We that are true lovers run into strange capers. You can say that again

We that are true lovers run into strange capers. You can say that again

Robert Tanitch reviews RSC’s As You Like It at Barbican Theatre, London EC2

The RSC regularly bring their productions to the Barbican from October to January which is great but they do not necessarily always bring their best productions.

As You Like It. As WHO likes it? All’s the world a stage and all the men and all the women merely players; they have their exits and their entrances, etc, etc… Yes, yes, I know, but in Kimberley Sykes production we are never allowed to forget we are in a theatre.

The house lights are irritatingly turned on and off throughout the performance. I could have done without the audience participation (more suitable for Shakespeare’s Globe than the Barbican) and I could have done without the scenes backstage during the transition from court to the Forest of Arden.

Lucy Phelps and David Ajao in As You Like It - Credit Topher McGrillis

Lucy Phelps and David Ajao in As You Like It

And there is no forest. There is not even a single tree in this the most pastoral of all Shakespeare’s comedies. Ironically the only bit of greenery is at court in order for the wrestlers to have a soft landing.

Artistic director Gregory Doran has said the RSC’s policy now is to have the same number of male and female actors, 50-50, which means that some male roles have been turned into female roles.

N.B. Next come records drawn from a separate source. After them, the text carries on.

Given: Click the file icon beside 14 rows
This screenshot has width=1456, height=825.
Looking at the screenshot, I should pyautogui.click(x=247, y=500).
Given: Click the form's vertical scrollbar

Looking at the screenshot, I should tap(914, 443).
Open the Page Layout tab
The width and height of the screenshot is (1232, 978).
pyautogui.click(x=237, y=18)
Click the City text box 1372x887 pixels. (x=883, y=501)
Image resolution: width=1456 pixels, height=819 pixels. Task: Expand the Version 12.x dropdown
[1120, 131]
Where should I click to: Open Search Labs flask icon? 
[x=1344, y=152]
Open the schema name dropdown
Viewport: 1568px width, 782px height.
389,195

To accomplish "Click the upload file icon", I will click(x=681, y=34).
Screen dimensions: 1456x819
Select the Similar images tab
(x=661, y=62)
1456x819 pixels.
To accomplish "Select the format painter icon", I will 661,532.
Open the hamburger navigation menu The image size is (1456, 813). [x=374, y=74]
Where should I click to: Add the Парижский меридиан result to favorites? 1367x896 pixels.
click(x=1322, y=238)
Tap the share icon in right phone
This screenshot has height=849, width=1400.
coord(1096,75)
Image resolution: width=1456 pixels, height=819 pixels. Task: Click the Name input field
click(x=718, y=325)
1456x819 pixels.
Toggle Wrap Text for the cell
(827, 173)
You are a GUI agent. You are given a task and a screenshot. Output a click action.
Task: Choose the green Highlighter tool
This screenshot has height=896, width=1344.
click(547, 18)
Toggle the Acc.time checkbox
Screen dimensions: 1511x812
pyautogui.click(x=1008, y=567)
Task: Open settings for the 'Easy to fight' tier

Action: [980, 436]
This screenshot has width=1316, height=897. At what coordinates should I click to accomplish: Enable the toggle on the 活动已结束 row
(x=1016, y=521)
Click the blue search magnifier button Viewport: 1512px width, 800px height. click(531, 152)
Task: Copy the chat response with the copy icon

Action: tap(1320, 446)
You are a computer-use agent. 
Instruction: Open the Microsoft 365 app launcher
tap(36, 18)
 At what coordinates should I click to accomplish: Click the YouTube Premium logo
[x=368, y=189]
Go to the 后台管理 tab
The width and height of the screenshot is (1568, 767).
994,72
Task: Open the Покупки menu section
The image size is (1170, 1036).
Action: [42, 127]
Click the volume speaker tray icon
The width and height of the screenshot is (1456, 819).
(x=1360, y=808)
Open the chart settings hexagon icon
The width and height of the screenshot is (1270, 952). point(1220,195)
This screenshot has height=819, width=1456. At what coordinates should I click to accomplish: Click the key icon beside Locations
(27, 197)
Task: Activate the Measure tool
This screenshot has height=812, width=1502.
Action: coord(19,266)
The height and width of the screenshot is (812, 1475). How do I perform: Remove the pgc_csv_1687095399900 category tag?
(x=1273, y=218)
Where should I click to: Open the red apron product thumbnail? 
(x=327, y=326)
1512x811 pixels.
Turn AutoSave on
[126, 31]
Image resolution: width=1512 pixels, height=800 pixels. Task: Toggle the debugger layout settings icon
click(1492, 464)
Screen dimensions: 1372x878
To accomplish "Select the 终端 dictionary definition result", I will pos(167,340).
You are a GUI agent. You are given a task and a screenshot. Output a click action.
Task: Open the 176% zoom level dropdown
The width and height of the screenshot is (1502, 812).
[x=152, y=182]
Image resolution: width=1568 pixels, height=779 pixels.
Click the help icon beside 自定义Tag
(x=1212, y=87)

Sophie Stanton is cast as melancholy Jacques, fair enough, but she doesn’t bring anything to the role. Emily Johnstone is cast as Le Beau and the only thing she brings to the role is the difficulty of walking on grass in high heels.

The oddest casting is turning Silvius into Silvia which means she and Phoebe are now in a lesbian relationship. It is unlikely in the present circumstances that Phoebe would fall in love with a boy; and that when she finds out the boy is actually a girl it is surprising that she does not fight her corner and instead meekly goes back to Silvia.

In Shakespeare’s day female roles were played by youthful male actors. Rosalind (Lucy Phelps), when she is disguised as a man, chooses to be called Ganymede, which should ring any number of gay alarm bells, since Ganymede is the name of Zeus’s boy-lover.

When Orlando (David Ajao) enters into a mock marriage contract with Rosalind he believes Rosalind is a boy pretending to be a woman. Perhaps in these gender fluid times Rosalind should be played by a youthful male?

Ajao is a very naive Orlando. Phelps’s most affecting moment comes when she admits to her best girl friend that her love for Orlando is as deep as the Bay of Portugal.

The deaf actress Charlotte Arrowsmith, who plays Audrey, speaks entirely in sign language and she is translated by boyfriend rustic William, which is fine; but Arrowsmith looks far too beautiful and intelligent to be cast as an ugly and foul country bumpkin.

Many years ago at the National Theatre in an all-male production Audrey was played by a very young and a very manly Anthony Hopkins.

The entrance of Hymen, the god of marriage, in the shape of a huge puppet, is the production’s one magical moment and gives the final scene a big lift.

Robert Tanitch Mature Times theatre reviewerIn the programme there is a selective list of actors who have played Rosalind for the RSC from 1933 to 2013. Shamefully, the list leaves out Vanessa Redgrave who in 1962 was by common consent the best-ever Rosalind in living memory. Absolutely adorable, Redgrave converted the whole audience into one Orlando. She is still the definitive Rosalind.